There is a clear itch for this kind of console, though Sony and Xbox are only now coming around to the idea of making a proper handheld PC. Nintendo abandoned the 3DS eShop in 2024, but that didn’t end the platform’s popularity. There’s an entire cottage industry of people online who make workarounds to mod and jailbreak the 3DS to run custom firmware, allowing them to install their physical cartridges or add in homebrew games and apps. Gamers who got a taste for old school single-board handhelds won’t stop just because the companies making them can no longer sell them for cheap. The hobby may remain niche, but major gamemakers could change that. Nintendo has made so many strides with its Nintendo Online + Expansion Pack, which emulates games from old-school Nintendo and Sega consoles for the Switch.

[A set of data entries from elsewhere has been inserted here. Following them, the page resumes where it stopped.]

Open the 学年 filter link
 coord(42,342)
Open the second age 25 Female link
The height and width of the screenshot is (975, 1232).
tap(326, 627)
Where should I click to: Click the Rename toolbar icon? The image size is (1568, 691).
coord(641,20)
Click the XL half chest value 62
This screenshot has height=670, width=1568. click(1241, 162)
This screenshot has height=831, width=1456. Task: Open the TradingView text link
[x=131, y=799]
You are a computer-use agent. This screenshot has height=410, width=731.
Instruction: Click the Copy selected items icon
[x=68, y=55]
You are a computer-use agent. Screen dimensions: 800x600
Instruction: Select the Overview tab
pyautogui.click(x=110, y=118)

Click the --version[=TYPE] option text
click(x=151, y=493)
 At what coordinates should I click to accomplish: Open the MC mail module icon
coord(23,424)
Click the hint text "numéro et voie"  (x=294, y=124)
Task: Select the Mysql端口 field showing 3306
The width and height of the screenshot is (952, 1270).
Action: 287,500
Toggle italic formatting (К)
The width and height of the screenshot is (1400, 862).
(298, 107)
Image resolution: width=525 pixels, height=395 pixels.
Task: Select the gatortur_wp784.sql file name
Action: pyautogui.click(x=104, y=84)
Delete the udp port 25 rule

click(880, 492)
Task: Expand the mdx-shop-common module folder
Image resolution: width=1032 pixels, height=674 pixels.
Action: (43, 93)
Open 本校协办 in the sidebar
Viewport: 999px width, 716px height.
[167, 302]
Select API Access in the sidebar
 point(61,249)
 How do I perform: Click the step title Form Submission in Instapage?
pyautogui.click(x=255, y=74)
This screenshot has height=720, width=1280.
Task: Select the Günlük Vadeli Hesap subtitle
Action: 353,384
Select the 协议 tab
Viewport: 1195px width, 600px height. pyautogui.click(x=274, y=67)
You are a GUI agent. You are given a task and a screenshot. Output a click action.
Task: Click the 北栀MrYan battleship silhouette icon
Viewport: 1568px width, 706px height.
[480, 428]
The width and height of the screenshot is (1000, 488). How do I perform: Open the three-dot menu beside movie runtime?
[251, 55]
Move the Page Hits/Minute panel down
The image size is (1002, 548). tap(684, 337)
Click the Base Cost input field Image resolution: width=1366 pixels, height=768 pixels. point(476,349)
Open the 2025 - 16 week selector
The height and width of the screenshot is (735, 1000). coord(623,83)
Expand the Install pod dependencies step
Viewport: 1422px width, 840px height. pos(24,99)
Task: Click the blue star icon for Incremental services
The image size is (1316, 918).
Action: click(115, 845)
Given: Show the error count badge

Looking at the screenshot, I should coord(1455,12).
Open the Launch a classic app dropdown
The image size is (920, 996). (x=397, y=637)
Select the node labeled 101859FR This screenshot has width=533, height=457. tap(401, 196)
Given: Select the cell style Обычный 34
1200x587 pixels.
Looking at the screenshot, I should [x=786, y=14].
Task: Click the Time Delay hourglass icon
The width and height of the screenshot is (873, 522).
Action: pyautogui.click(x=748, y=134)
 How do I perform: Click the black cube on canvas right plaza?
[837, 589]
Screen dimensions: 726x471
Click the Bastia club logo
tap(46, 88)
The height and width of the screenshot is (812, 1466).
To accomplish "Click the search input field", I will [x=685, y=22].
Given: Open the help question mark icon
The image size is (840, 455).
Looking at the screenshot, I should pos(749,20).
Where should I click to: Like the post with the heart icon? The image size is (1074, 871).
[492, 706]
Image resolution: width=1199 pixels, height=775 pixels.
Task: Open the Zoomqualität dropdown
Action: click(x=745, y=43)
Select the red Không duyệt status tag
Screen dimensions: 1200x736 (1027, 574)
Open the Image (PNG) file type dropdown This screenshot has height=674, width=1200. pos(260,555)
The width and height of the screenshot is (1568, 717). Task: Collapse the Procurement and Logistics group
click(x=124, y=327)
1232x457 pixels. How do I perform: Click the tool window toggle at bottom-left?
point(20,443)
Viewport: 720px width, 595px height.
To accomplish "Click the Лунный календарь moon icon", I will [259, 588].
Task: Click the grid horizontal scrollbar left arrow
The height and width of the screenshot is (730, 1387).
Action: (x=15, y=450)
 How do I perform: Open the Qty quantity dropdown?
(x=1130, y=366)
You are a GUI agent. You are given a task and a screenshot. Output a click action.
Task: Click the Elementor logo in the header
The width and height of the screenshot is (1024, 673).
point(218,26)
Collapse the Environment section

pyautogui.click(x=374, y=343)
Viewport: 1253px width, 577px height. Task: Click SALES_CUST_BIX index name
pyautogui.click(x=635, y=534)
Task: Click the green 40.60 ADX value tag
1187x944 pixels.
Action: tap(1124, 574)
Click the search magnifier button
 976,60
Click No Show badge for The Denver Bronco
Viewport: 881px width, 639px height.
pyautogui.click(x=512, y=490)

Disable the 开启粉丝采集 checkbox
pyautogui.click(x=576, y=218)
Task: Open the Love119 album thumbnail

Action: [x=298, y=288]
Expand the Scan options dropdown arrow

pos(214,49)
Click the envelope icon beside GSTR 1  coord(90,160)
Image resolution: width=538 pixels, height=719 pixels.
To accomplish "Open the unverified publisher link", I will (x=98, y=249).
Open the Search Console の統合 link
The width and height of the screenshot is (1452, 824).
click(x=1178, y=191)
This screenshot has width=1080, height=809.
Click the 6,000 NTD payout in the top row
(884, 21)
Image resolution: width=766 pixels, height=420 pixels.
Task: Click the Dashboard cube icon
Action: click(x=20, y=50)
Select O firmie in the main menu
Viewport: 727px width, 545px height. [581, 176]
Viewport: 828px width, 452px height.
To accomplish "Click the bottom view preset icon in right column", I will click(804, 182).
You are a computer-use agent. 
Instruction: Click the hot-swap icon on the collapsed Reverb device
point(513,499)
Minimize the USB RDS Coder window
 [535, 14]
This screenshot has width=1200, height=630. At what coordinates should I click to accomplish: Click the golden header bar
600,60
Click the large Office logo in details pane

It even announced GameCube games were coming to Switch 2. Imagine if Nintendo made a lightweight, lower-powered, lower-cost handheld for less than $200 that used a Switch Online subscription to play games? If the controls were spot on, it could be an instant classic and far better than the revived Game & Watch from 2020.
Retro handheld makers brought back the best aspects of the Game Boy era—mainly an attainable price, wide game selection, and excellent controls in pint-sized packages. More than that, it brought back gamers who have largely abandoned the hobby, partially due to rising costs. I plan to offer one of my two, cheap handhelds to a friend who last played games on a Nintendo Game Boy Advance SP and has dreamed of running through Pokémon Emerald Version once more. Tariffs and game companies can keep making things expensive, but the hope remains in the communities keeping these tiny consoles alive.